■ **Task requirements**
The entire listing below needs to be transcribed word for word.

>>>

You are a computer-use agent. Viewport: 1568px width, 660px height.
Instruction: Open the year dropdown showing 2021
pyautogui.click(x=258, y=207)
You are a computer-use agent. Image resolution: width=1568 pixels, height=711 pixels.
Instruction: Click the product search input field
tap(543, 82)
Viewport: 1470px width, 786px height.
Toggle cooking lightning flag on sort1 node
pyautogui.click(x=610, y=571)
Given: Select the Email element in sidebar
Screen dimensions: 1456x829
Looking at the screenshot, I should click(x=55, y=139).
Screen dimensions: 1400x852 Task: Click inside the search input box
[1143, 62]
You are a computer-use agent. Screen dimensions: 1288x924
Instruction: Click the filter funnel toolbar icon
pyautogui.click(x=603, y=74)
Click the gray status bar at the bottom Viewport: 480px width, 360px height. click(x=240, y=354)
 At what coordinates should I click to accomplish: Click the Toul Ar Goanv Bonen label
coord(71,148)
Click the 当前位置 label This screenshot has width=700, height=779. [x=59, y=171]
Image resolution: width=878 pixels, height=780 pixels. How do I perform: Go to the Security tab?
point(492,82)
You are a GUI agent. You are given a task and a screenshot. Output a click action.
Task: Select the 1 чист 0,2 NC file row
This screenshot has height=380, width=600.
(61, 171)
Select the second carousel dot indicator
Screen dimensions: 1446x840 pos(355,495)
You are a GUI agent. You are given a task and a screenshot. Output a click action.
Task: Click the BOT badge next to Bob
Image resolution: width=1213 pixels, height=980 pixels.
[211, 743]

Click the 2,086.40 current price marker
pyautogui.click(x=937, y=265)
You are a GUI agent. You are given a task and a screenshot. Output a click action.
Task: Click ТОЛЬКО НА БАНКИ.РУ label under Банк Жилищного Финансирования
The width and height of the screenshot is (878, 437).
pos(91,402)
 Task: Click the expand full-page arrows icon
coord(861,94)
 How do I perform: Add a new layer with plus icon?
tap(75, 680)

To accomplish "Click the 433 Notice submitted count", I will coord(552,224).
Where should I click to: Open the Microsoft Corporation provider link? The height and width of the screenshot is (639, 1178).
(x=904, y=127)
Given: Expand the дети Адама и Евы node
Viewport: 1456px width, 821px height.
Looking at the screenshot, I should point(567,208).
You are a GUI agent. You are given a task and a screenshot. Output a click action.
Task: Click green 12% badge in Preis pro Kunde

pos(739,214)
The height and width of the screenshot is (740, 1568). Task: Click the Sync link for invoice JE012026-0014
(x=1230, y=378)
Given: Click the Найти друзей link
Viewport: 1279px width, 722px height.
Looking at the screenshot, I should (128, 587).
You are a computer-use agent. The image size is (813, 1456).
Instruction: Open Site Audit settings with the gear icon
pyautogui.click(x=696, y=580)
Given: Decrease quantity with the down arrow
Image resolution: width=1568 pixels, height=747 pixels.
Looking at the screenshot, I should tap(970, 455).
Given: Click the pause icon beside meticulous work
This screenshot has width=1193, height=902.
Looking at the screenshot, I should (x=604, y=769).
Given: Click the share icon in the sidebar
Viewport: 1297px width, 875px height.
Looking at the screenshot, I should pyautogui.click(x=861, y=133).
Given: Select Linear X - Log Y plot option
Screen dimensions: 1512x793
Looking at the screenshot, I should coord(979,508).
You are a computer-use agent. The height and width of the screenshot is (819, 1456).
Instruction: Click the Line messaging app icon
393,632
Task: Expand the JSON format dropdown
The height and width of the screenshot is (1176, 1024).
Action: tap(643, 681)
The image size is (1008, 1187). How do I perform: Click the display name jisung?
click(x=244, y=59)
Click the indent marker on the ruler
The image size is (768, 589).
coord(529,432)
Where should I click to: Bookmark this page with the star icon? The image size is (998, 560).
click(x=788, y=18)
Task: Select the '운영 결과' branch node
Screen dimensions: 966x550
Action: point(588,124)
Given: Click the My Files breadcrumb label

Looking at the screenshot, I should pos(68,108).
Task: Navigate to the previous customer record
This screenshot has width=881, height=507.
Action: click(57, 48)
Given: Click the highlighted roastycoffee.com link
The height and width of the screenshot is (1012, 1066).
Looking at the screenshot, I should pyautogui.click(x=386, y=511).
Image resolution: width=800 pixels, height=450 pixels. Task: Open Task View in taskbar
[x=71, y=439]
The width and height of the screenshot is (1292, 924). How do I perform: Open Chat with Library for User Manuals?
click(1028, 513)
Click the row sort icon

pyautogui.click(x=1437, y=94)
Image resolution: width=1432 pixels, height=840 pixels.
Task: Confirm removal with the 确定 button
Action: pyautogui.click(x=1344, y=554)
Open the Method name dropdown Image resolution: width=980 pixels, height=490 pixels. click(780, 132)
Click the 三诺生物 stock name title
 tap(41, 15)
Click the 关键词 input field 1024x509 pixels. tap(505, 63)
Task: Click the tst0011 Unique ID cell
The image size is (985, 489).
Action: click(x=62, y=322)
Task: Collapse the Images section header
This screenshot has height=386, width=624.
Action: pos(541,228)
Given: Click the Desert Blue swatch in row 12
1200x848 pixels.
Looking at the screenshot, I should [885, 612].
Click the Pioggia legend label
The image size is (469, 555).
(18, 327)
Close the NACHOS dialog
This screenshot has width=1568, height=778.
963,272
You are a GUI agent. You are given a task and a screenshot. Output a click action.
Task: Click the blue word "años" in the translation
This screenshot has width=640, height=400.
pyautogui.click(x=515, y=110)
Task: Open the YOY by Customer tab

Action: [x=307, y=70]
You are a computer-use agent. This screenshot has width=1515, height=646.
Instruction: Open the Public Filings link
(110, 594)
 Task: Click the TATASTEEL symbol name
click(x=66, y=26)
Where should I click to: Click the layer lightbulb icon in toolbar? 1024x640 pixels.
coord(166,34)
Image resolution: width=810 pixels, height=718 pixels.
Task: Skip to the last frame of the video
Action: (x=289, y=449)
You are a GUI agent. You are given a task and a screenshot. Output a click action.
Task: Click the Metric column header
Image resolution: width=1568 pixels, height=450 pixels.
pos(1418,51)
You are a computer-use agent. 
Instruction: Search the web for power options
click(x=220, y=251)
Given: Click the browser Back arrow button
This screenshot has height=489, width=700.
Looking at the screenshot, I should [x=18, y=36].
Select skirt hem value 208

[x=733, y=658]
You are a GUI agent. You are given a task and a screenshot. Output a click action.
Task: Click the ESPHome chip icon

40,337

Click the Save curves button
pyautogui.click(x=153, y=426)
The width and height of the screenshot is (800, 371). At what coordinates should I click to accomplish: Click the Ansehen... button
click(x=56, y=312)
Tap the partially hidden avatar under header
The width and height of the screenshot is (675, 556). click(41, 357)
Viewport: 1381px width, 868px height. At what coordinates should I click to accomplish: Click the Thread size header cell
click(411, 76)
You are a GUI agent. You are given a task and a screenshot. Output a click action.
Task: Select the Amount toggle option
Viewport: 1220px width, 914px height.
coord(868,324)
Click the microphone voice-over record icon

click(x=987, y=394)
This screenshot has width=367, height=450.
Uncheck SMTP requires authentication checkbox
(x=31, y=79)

<<<

■ **Result for this exercise**
You are a computer-use agent. Viewport: 1568px width, 660px height.
Instruction: Open the year dropdown showing 2021
pyautogui.click(x=258, y=207)
You are a computer-use agent. Image resolution: width=1568 pixels, height=711 pixels.
Instruction: Click the product search input field
tap(543, 82)
Viewport: 1470px width, 786px height.
Toggle cooking lightning flag on sort1 node
pyautogui.click(x=610, y=571)
Given: Select the Email element in sidebar
Screen dimensions: 1456x829
Looking at the screenshot, I should click(x=55, y=139).
Screen dimensions: 1400x852 Task: Click inside the search input box
[1143, 62]
You are a computer-use agent. Screen dimensions: 1288x924
Instruction: Click the filter funnel toolbar icon
pyautogui.click(x=603, y=74)
Click the gray status bar at the bottom Viewport: 480px width, 360px height. click(x=240, y=354)
 At what coordinates should I click to accomplish: Click the Toul Ar Goanv Bonen label
coord(71,148)
Click the 当前位置 label This screenshot has width=700, height=779. [x=59, y=171]
Image resolution: width=878 pixels, height=780 pixels. How do I perform: Go to the Security tab?
point(492,82)
You are a GUI agent. You are given a task and a screenshot. Output a click action.
Task: Select the 1 чист 0,2 NC file row
This screenshot has height=380, width=600.
(61, 171)
Select the second carousel dot indicator
Screen dimensions: 1446x840 pos(355,495)
You are a GUI agent. You are given a task and a screenshot. Output a click action.
Task: Click the BOT badge next to Bob
Image resolution: width=1213 pixels, height=980 pixels.
[211, 743]

Click the 2,086.40 current price marker
pyautogui.click(x=937, y=265)
You are a GUI agent. You are given a task and a screenshot. Output a click action.
Task: Click ТОЛЬКО НА БАНКИ.РУ label under Банк Жилищного Финансирования
The width and height of the screenshot is (878, 437).
pos(91,402)
 Task: Click the expand full-page arrows icon
coord(861,94)
 How do I perform: Add a new layer with plus icon?
tap(75, 680)

To accomplish "Click the 433 Notice submitted count", I will coord(552,224).
Where should I click to: Open the Microsoft Corporation provider link? The height and width of the screenshot is (639, 1178).
(x=904, y=127)
Given: Expand the дети Адама и Евы node
Viewport: 1456px width, 821px height.
Looking at the screenshot, I should point(567,208).
You are a GUI agent. You are given a task and a screenshot. Output a click action.
Task: Click green 12% badge in Preis pro Kunde

pos(739,214)
The height and width of the screenshot is (740, 1568). Task: Click the Sync link for invoice JE012026-0014
(x=1230, y=378)
Given: Click the Найти друзей link
Viewport: 1279px width, 722px height.
Looking at the screenshot, I should (128, 587).
You are a computer-use agent. The image size is (813, 1456).
Instruction: Open Site Audit settings with the gear icon
pyautogui.click(x=696, y=580)
Given: Decrease quantity with the down arrow
Image resolution: width=1568 pixels, height=747 pixels.
Looking at the screenshot, I should tap(970, 455).
Given: Click the pause icon beside meticulous work
This screenshot has width=1193, height=902.
Looking at the screenshot, I should (x=604, y=769).
Given: Click the share icon in the sidebar
Viewport: 1297px width, 875px height.
Looking at the screenshot, I should pyautogui.click(x=861, y=133).
Given: Select Linear X - Log Y plot option
Screen dimensions: 1512x793
Looking at the screenshot, I should coord(979,508).
You are a computer-use agent. The height and width of the screenshot is (819, 1456).
Instruction: Click the Line messaging app icon
393,632
Task: Expand the JSON format dropdown
The height and width of the screenshot is (1176, 1024).
Action: tap(643, 681)
The image size is (1008, 1187). How do I perform: Click the display name jisung?
click(x=244, y=59)
Click the indent marker on the ruler
The image size is (768, 589).
coord(529,432)
Where should I click to: Bookmark this page with the star icon? The image size is (998, 560).
click(x=788, y=18)
Task: Select the '운영 결과' branch node
Screen dimensions: 966x550
Action: point(588,124)
Given: Click the My Files breadcrumb label

Looking at the screenshot, I should pos(68,108).
Task: Navigate to the previous customer record
This screenshot has width=881, height=507.
Action: click(57, 48)
Given: Click the highlighted roastycoffee.com link
The height and width of the screenshot is (1012, 1066).
Looking at the screenshot, I should pyautogui.click(x=386, y=511).
Image resolution: width=800 pixels, height=450 pixels. Task: Open Task View in taskbar
[x=71, y=439]
The width and height of the screenshot is (1292, 924). How do I perform: Open Chat with Library for User Manuals?
click(1028, 513)
Click the row sort icon

pyautogui.click(x=1437, y=94)
Image resolution: width=1432 pixels, height=840 pixels.
Task: Confirm removal with the 确定 button
Action: pyautogui.click(x=1344, y=554)
Open the Method name dropdown Image resolution: width=980 pixels, height=490 pixels. click(780, 132)
Click the 三诺生物 stock name title
 tap(41, 15)
Click the 关键词 input field 1024x509 pixels. tap(505, 63)
Task: Click the tst0011 Unique ID cell
The image size is (985, 489).
Action: click(x=62, y=322)
Task: Collapse the Images section header
This screenshot has height=386, width=624.
Action: pos(541,228)
Given: Click the Desert Blue swatch in row 12
1200x848 pixels.
Looking at the screenshot, I should [885, 612].
Click the Pioggia legend label
The image size is (469, 555).
(18, 327)
Close the NACHOS dialog
This screenshot has width=1568, height=778.
963,272
You are a GUI agent. You are given a task and a screenshot. Output a click action.
Task: Click the blue word "años" in the translation
This screenshot has width=640, height=400.
pyautogui.click(x=515, y=110)
Task: Open the YOY by Customer tab

Action: [x=307, y=70]
You are a computer-use agent. This screenshot has width=1515, height=646.
Instruction: Open the Public Filings link
(110, 594)
 Task: Click the TATASTEEL symbol name
click(x=66, y=26)
Where should I click to: Click the layer lightbulb icon in toolbar? 1024x640 pixels.
coord(166,34)
Image resolution: width=810 pixels, height=718 pixels.
Task: Skip to the last frame of the video
Action: (x=289, y=449)
You are a GUI agent. You are given a task and a screenshot. Output a click action.
Task: Click the Metric column header
Image resolution: width=1568 pixels, height=450 pixels.
pos(1418,51)
You are a computer-use agent. 
Instruction: Search the web for power options
click(x=220, y=251)
Given: Click the browser Back arrow button
This screenshot has height=489, width=700.
Looking at the screenshot, I should [x=18, y=36].
Select skirt hem value 208

[x=733, y=658]
You are a GUI agent. You are given a task and a screenshot. Output a click action.
Task: Click the ESPHome chip icon

40,337

Click the Save curves button
pyautogui.click(x=153, y=426)
The width and height of the screenshot is (800, 371). At what coordinates should I click to accomplish: Click the Ansehen... button
click(x=56, y=312)
Tap the partially hidden avatar under header
The width and height of the screenshot is (675, 556). click(41, 357)
Viewport: 1381px width, 868px height. At what coordinates should I click to accomplish: Click the Thread size header cell
click(411, 76)
You are a GUI agent. You are given a task and a screenshot. Output a click action.
Task: Select the Amount toggle option
Viewport: 1220px width, 914px height.
coord(868,324)
Click the microphone voice-over record icon

click(x=987, y=394)
This screenshot has width=367, height=450.
Uncheck SMTP requires authentication checkbox
(x=31, y=79)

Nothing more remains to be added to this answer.